Combined with the disappointing performance of its rat-centered film, "Flushed Away," the hand-wringing brought DreamWorks shares down near the $20 level in August. Other issues have concerned investors, such as last month's departure of Chief Financial Officer Kristina Leslie and the approaching exit of Chief Accounting Officer William Losch, who will step down in May.

And underlying much of the stock price's wobbly performance is that DreamWorks has always operated in the shadow of Pixar's unbroken string of five box office smashes. And aside from "Toy Story," Emeryville-based Pixar, now part of Disney, has not relied on sequels for its hits.

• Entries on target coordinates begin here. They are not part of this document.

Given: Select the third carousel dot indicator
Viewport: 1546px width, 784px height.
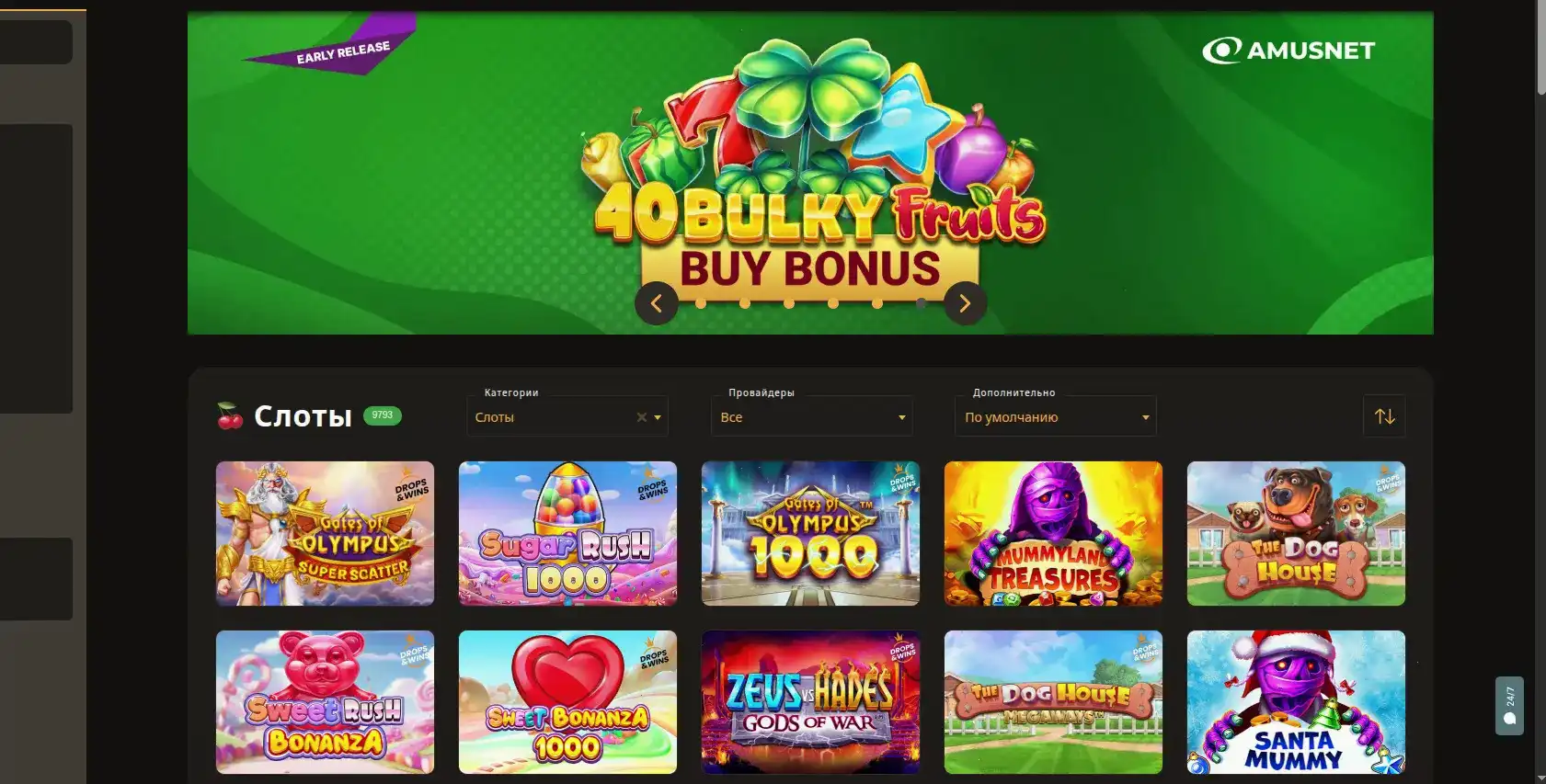Looking at the screenshot, I should 789,303.
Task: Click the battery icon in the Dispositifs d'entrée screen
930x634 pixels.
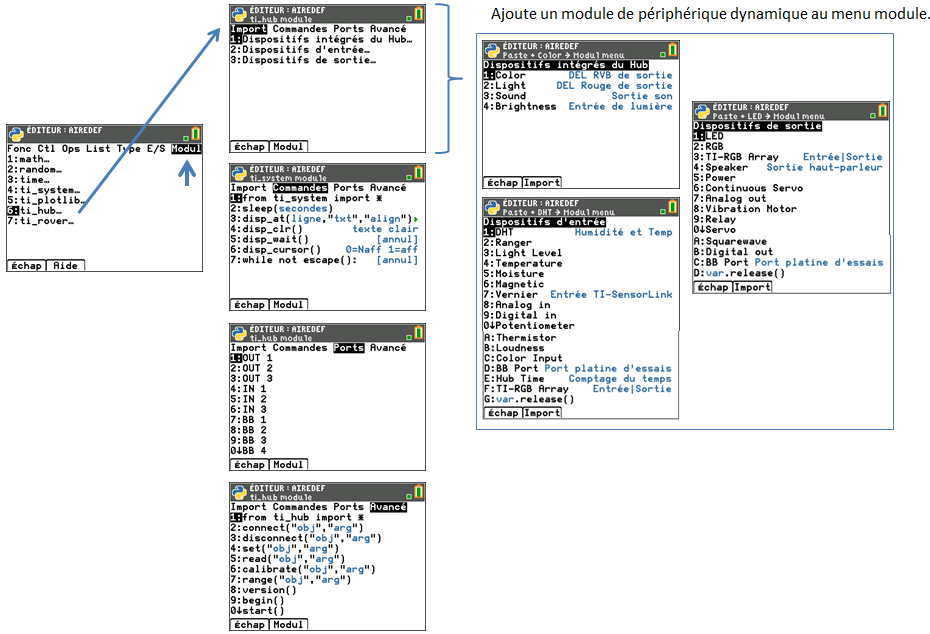Action: pyautogui.click(x=671, y=207)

(Said Pixar director Brad Bird at a recent conference previewing Pixar's "Ratatouille," due out in June, "I feel a little bit out of place here," he said. "So I thought of selling it as 'Ratatouille I' ... the prequel to the sequel.")

But DreamWorks' stock is now on a climb, after the company's stronger-than-expected fourth-quarter performance, buoyed by strong DVD sales of the film "Over the Hedge." Early praise for Shrek 3 has it continuing.

Beyond Shrek, DreamWorks is hoping Jerry Seinfeld's upcoming "Bee Movie," due out in November, will rock the box office and that "Kung Fu Panda," starring Jack Black and due out in June 2008, may replace Shrek as its hit-making franchise.